Share

Bab 4.Aku menari telanjang di Jalan

Hingga akhirnya, pada suatu hari, dalam keadaan tak sadar, aku keluar rumah lalu menari di tengah jalan dengan telanjang bulat dan mengenakan pakaian dalam saja. Ya Allah sungguh memalukan. Orang - orang menceritakan padaku. Sungguh saat itu aku tak sadar. Cukup lama aku menari hingga orang - orang di jalan langsung mengambilku dan memberikan aku baju. Suamiku kaget bukan kepalang. Anak - anakku memelukku.

Suamiku bilang aku menari gerakan Jaipong persis seperti aku pentas dulu. Gemulai tangan dan liukkan tubuhku masih sama. Aku tertawa lepas sembari sesekali menyibakkan rambut panjangku. Aku memang gila. Tapi saat itu, suamiku menangis pilu. Aku terlihat lepas tak memiliki beban. Aura penari yang dulu ada terasa bersinar bagaikan panggung megah dengan ribuan penonton.
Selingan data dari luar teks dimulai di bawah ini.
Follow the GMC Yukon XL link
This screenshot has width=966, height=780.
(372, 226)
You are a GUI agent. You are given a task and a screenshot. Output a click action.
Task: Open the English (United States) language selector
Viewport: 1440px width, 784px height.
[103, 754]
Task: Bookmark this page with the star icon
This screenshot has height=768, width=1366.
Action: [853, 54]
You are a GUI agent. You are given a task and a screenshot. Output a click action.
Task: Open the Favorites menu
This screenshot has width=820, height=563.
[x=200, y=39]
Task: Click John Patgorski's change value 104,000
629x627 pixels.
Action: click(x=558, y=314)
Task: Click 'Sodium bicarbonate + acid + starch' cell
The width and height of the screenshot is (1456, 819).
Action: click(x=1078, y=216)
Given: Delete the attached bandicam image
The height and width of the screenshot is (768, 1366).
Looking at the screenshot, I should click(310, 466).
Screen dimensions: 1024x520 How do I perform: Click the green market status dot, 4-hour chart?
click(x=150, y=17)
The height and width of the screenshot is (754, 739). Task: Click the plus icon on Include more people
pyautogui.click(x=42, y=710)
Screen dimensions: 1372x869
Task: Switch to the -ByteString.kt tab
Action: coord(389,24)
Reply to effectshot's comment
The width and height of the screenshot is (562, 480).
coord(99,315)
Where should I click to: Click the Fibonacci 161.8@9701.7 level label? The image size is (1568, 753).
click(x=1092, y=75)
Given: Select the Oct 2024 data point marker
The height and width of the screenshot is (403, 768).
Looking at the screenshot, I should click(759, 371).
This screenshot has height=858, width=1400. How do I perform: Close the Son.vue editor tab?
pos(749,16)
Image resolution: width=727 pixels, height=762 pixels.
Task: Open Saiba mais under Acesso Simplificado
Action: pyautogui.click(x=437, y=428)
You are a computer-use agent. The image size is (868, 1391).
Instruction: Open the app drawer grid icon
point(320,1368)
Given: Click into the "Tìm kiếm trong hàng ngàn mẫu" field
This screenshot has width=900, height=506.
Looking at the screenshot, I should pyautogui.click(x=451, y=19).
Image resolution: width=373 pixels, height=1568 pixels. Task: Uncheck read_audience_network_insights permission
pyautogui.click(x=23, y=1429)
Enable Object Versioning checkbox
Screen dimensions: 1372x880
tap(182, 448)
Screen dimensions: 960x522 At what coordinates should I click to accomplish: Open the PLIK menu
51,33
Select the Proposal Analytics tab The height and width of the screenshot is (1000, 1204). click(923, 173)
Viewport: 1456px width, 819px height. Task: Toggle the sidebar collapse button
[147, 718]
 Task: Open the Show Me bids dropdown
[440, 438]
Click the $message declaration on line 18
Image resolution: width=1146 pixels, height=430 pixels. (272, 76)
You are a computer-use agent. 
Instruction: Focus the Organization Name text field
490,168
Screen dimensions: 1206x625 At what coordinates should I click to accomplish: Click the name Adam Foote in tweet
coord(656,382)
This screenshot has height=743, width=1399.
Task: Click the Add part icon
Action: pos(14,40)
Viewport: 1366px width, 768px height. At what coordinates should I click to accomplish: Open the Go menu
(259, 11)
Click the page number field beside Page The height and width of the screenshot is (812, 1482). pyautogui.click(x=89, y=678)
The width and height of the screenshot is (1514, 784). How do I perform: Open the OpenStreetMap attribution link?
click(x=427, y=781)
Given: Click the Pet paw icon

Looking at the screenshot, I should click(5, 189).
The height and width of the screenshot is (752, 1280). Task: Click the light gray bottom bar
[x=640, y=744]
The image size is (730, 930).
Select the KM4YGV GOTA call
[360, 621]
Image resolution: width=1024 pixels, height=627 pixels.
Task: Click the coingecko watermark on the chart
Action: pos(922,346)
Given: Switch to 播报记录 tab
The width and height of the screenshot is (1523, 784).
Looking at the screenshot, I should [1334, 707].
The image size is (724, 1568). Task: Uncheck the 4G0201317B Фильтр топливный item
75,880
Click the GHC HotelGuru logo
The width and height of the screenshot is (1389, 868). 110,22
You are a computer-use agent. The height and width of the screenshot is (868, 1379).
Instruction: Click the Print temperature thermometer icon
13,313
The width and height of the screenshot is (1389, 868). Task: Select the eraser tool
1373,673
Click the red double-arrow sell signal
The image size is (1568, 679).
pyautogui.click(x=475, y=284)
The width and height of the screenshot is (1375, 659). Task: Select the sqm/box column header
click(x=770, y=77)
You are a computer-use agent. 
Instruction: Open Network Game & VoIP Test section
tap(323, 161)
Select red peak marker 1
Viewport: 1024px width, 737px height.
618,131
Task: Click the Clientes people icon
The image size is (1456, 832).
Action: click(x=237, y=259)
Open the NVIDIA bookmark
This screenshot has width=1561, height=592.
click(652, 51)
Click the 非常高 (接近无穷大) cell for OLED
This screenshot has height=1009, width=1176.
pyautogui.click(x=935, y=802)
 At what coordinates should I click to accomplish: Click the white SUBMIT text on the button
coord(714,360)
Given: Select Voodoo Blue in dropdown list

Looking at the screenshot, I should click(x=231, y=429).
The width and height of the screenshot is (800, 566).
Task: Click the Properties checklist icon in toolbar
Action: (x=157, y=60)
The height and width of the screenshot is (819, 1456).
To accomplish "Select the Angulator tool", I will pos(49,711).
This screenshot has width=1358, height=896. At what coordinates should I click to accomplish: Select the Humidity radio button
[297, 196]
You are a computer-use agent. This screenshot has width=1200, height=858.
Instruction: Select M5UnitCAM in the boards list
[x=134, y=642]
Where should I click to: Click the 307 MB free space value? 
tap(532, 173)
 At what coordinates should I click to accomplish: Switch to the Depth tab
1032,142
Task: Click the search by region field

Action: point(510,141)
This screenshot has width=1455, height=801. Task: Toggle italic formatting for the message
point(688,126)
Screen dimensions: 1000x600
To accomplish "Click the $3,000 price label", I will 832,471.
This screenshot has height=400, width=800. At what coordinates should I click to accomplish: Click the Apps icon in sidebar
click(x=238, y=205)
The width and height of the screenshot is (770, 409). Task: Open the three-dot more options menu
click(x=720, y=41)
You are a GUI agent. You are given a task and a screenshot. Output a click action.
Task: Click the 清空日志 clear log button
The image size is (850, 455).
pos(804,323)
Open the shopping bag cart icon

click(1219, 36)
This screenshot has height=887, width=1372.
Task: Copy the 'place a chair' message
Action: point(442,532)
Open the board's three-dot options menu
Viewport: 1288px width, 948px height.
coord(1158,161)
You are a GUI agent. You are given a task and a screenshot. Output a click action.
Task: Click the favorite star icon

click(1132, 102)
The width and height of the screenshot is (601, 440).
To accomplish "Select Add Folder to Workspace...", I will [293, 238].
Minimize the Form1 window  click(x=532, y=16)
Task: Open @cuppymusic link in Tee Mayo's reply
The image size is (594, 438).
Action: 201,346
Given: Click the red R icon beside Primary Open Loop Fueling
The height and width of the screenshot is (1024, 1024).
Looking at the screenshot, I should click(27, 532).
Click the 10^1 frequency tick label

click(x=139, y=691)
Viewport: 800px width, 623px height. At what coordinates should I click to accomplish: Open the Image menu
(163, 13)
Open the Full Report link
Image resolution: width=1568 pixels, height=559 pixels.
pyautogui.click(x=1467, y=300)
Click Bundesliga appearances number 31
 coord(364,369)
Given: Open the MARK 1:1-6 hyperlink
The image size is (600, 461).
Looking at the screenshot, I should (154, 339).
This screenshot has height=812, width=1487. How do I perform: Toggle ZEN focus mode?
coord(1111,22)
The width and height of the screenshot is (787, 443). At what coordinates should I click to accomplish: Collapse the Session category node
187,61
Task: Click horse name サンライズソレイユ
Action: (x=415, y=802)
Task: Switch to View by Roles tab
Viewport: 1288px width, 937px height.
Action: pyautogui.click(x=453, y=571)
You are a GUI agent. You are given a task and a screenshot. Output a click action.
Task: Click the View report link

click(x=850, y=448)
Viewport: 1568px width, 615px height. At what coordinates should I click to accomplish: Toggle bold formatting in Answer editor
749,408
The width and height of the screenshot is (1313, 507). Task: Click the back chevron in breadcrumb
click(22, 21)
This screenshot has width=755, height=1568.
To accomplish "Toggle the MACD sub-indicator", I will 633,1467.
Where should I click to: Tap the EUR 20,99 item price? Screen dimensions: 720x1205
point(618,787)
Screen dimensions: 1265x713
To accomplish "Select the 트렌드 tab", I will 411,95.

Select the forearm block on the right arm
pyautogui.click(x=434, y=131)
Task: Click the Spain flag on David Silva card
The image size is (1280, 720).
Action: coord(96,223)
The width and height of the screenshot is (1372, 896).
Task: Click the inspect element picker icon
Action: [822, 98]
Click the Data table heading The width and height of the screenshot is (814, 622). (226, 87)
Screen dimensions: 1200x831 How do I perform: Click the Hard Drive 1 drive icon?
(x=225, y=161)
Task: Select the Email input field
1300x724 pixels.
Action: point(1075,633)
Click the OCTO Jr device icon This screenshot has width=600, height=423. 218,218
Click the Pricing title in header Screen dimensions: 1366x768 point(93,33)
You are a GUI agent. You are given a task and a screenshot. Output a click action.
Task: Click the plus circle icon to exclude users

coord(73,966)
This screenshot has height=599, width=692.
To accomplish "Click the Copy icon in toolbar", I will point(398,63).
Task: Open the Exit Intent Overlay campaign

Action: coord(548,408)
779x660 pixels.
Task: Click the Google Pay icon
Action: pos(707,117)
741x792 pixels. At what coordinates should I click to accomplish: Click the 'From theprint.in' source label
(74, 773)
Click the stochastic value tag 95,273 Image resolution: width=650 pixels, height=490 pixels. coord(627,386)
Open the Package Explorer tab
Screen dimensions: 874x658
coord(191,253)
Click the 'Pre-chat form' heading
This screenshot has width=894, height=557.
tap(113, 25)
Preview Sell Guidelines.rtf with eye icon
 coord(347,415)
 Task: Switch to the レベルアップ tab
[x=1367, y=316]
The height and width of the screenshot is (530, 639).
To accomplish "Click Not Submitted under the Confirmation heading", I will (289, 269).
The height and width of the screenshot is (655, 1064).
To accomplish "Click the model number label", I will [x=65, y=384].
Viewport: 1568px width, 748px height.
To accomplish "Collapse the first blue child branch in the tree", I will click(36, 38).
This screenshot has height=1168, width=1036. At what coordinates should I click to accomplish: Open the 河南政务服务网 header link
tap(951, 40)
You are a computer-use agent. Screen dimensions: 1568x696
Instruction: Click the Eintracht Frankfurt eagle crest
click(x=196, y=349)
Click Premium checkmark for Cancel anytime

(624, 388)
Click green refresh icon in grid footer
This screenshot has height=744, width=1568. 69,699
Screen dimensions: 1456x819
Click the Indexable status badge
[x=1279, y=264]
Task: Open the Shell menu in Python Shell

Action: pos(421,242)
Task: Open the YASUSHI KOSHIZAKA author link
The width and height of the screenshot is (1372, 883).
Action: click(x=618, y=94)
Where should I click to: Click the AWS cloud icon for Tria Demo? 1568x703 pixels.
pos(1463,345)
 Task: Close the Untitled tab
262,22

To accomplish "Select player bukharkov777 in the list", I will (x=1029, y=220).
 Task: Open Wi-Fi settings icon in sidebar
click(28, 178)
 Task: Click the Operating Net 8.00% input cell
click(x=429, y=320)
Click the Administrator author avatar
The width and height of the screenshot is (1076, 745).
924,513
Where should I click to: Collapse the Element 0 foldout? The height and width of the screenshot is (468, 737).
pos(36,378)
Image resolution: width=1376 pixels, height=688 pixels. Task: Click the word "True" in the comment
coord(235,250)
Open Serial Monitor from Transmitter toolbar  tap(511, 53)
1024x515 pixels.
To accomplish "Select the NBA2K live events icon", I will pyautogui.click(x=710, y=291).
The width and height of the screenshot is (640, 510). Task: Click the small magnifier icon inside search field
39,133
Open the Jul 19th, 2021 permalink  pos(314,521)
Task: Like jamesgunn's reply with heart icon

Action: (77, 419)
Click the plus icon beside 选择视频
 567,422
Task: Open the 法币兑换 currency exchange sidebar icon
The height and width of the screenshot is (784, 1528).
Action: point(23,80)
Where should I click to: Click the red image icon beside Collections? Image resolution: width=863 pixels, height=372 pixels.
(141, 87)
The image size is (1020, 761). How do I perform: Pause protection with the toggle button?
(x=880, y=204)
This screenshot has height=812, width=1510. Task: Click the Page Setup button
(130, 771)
Aku berjalan kesana  kemari mengikuti tempo lagu yang kubuat sendiri.

Ketika aku dimasukkan kembali ke rumah, tubuhku memberontak. Seolah tak mau berhenti menari dan tertawa.  Bahkan ketika suamiku memanggil dokter, mereka tak kuasa menahan amukan amarahku. Teriakkanku semakin menjadi.

“Biarkan aku menari...biarkan...kau mau melarangku? Sini... aku tangkap ha ha ha. Ayo nari bareng aku yuk.” ujarku sambil tertawa 

“Mama... sadar ma. Istigfar ma. Ya Allah.” Perkataan anak – anakku tak kugubris. Mereka hanya menangis dengan penuh ketakutan. Terlihat kepanikan suamiku dengan memanggil dimulai dari ketua RT sampai dokter kenalannya. Aku yakin malu yang kuterima keluargaku membuat mereka terguncang.

"Lusi...ini aku Edi. Sadar ma. sadar. masih ada anak - anak Ma. Jangan begini. Kita bicara di dalam ya" suamiku nampak mengelus - elus halus kepalaku sambil menangis. 

Semakin orang memegangku maka semakin kencang aku berlari, menari dan tertawa lepas. Seolah semua orang yang menontonku adalah pemujaku dahulu.

Suamiku bercerita saat aku menari di jalan, banyak mata memandang haru padaku. Mereka menangis melihatku. Bahkan tetangga terdekatku tidak mengetahui kisah hidupku dulu sebagai seorang penari. Mereka memelukku sekuat tenaga. Ucapan doa tulus agar aku segera sadar keluar dari mulut mereka yang menyayangiku. Suamiku menangis menahan sakit. Seumur hidup baru merasakan mendapat tamparan keras kenyataan yang luar biasa.

Kejadian yang sangat menghebohkan tentang aku menari telanjang sepanjang jalan rumahku terus menjadi perbincangan.  Bahkan harian surat kabar setempat meliput berita ini. Walau namaku disamarkan. Namun terbayang rasa malu keluarga di masa mendatang. Sungguh kejadian yang takkan kulupakan.

Keesokan harinya aku tetap tak berubah. Malah ocehan bicaraku yang makin ngawur membuat keluarga memutuskan memasukkanku ke rumah sakit jiwa. Sikapku yang selalu tertawa sambil menari dengan rambut panjang terurai membuat keluargaku ketakutan. Tak terbayang perasaan anakku melihat ibunya gila. Terlebih dua anakku balita yang masih membutuhkanku. Rumah yang dahulu penuh canda tawa menjadi tragedi. Semua orang mendatangiku. Suamiku yang terlihat gagah berubah menjadi sosok diam tanpa kata. Hanya rasa malu dan bingung melihat keadaanku. Jujur akupun tidak mengingat mengapa aku seperti itu. Emosiku yang labil ditambah tak ada perlindungan dari keluarga membuatku tak kuat menahan beban. 

Sejak saat itu, aku dimasukkan ke salah satu rumah sakit jiwa di pusat kota. Dr. Wira, Sp.KJ adalah dokter psikiater yang menanganiku. Pada hari pertama, aku  dimasukkan ke dalam suatu kamar putih yang cukup besar. Lorong panjang yang kulalui menambah kesan sepi rumah sakit.